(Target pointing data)
═══
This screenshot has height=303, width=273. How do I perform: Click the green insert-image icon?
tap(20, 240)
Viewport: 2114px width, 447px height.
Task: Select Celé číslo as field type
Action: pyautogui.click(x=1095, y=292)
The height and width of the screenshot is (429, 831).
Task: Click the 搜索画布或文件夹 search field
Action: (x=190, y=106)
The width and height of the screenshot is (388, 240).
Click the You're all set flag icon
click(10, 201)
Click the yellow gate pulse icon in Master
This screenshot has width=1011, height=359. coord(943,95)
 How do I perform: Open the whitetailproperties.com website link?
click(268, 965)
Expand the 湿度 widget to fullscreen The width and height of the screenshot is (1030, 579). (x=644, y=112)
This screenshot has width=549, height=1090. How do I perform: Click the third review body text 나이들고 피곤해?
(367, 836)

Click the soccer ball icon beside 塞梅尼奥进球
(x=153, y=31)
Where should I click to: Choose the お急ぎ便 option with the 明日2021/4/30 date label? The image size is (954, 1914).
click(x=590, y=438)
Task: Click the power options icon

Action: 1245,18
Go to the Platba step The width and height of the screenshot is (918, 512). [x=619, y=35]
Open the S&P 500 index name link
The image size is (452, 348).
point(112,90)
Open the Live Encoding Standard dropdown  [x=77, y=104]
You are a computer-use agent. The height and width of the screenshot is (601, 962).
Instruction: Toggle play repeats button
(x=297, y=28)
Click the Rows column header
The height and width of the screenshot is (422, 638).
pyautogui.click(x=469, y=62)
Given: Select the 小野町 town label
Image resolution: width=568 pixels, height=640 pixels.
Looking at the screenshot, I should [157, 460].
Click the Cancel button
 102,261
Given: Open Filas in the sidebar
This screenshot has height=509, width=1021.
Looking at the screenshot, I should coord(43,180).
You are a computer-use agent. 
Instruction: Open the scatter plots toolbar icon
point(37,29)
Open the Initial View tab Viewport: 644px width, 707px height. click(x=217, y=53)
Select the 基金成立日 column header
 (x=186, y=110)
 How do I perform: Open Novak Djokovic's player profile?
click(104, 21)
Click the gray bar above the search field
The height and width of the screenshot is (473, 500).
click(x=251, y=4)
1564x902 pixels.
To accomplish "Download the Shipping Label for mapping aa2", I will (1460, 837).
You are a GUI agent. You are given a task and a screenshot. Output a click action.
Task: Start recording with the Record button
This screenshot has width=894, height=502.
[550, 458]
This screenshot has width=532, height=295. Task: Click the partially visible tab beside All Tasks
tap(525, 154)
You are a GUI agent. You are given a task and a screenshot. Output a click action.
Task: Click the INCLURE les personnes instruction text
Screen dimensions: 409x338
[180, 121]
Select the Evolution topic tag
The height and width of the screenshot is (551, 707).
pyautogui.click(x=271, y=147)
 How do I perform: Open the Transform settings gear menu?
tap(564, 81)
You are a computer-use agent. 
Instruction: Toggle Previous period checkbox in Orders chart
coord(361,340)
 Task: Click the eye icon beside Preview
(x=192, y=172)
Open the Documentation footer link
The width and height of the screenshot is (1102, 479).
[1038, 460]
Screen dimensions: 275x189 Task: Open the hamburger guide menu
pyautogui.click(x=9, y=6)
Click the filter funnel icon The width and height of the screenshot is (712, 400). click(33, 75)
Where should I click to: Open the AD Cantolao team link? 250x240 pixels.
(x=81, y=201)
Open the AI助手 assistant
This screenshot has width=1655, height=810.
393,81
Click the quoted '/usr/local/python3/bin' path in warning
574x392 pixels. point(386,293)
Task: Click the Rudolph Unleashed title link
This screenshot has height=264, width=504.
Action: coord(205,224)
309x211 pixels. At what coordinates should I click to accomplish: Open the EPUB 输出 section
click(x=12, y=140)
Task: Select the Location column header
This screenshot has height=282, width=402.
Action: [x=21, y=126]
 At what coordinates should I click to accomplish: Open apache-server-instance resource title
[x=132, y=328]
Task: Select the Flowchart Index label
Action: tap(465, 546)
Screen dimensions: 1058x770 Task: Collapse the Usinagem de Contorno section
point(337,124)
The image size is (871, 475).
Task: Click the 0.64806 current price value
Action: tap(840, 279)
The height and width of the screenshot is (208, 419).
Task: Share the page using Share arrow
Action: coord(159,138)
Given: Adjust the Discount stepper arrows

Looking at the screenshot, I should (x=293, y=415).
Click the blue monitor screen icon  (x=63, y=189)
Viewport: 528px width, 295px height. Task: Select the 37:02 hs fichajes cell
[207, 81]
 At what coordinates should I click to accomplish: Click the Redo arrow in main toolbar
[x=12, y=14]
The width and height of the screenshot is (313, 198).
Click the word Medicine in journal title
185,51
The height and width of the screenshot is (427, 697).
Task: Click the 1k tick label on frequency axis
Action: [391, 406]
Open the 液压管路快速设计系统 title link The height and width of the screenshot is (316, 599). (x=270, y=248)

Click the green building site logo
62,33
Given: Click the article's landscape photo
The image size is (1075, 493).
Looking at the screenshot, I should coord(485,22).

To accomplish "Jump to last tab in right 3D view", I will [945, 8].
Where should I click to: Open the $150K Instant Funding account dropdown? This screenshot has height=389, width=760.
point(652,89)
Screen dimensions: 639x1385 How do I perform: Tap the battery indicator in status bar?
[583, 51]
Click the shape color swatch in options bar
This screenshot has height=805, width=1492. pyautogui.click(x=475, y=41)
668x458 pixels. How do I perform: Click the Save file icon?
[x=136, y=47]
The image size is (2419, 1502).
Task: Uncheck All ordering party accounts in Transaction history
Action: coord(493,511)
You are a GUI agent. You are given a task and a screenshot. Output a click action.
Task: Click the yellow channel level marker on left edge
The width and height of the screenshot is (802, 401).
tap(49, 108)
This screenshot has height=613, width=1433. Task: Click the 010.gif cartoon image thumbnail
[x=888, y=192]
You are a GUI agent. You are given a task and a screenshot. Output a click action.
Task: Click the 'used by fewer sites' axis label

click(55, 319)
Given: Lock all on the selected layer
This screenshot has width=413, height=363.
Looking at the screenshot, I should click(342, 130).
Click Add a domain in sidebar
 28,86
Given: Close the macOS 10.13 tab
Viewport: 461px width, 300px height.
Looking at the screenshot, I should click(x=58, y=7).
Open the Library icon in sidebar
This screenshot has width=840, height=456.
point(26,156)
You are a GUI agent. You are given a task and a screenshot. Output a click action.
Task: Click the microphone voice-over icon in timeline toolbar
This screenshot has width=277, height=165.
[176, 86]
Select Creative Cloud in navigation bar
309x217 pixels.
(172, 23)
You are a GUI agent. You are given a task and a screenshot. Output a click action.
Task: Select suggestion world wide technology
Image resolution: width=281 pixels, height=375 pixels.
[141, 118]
═══
== Set problem ==
Please change "assistant" to "helper" in the material starting at the line containing "Click the filter" and ending at the line containing "574x392 pixels. point(386,293)", and give those lines back with everything else left as is.

== Answer to this exercise ==
Click the filter funnel icon The width and height of the screenshot is (712, 400). click(33, 75)
Where should I click to: Open the AD Cantolao team link? 250x240 pixels.
(x=81, y=201)
Open the AI助手 helper
This screenshot has width=1655, height=810.
393,81
Click the quoted '/usr/local/python3/bin' path in warning
574x392 pixels. point(386,293)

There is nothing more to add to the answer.